ENTRIES PROVIDED>
<<<<

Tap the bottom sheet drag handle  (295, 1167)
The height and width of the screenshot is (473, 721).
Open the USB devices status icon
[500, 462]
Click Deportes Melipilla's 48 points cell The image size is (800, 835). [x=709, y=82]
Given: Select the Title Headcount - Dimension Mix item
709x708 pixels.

>>>>
<<<<

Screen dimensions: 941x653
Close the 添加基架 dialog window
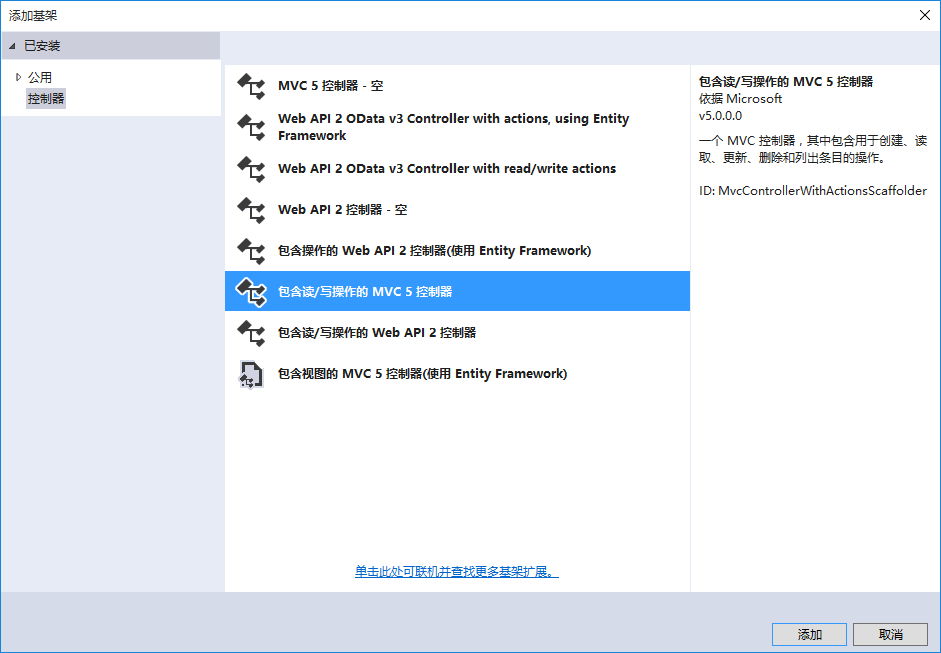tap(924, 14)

>>>>

TASK GOAL> Look above for the line with "Open the USB devices status icon" and the line with "709x708 pixels.". Retype those two lines and every line between them exactly, adding nothing.

SOLUTION BELOW>
Open the USB devices status icon
[500, 462]
Click Deportes Melipilla's 48 points cell The image size is (800, 835). [x=709, y=82]
Given: Select the Title Headcount - Dimension Mix item
709x708 pixels.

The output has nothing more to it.